I have written before about the Bureau of Prisons’ atrocious performance serving as gatekeeper for “compassionate release” motions under 18 U.S.C. § 3582(c)(1) (and Guideline Section 1B1.13). Sadly, matters have improved little. Over at the Cato Institute, Nat Hentoff shines a light on the Bureau’s continued resistance to affording judges the opportunity to reconsider sentences previously imposed, often decades prior.
Hentoff details the dogged, pro bono efforts of Attorney Ellen Lake and “the case of 94-year-old Carlos Tapia-Ponce, one of the oldest inmates in the Federal Bureau of Prisons (BOP), who is serving a life sentence for managing a warehouse that was the site of what to this day remains the largest cocaine seizure in history.” Having had no success with an application for executive clemency filed as part of the Department of Justice’s clemency initiative, Attorney Lake began pursuing Mr. Tapia-Ponce’s compassionate release. And, when the Director refused to act on (approve or deny) the most recent recommendation that a motion be filed, Attorney Lake sought relief directly from the sentencing court.
Tapia-Ponce had been recommended for a compassionate release/reduction in sentence (CR/RIS) on two separate occasions by two different BOP wardens. The first request was filed in 2013 and denied the following year. The second petition, filed in August 2015, was still pending when Tapia-Ponce’s health deteriorated to the point where he was transferred to a BOP medical center in North Carolina.

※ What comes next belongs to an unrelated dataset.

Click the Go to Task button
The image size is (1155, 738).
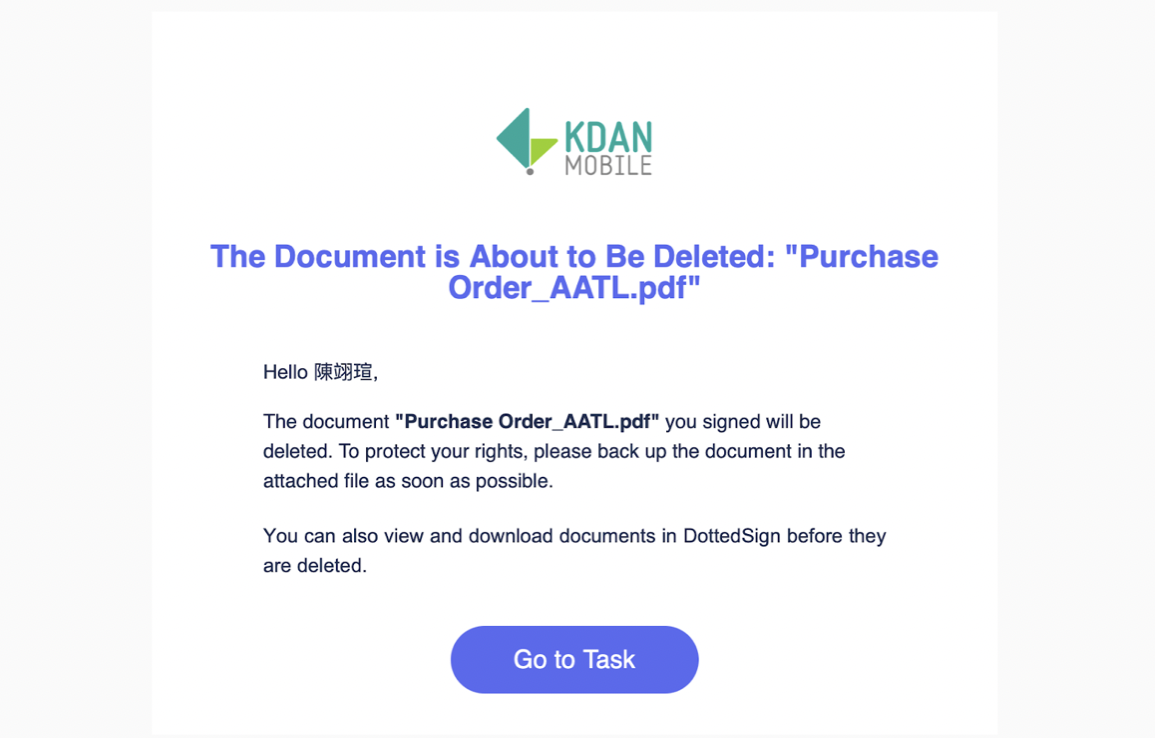[574, 659]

Lake’s repeated telephone calls to the BOP’S General Counsel’s office were ignored. Concerned with her client’s failing health, Lake filed a motion asking the U.S. District Court to compel the BOP to rule on Tapia-Ponce’s pending CR/RIS petition.
A day before the scheduled court hearing, and without informing Lake of the decision before she traveled from Oakland to Los Angeles to attend the court appearance, the BOP issued its second denial of Tapia-Ponce’s petition. The government’s official notice of denial confirmed Tapia-Ponce’s many medical problems, including severe degenerative heart disease and prostate cancer.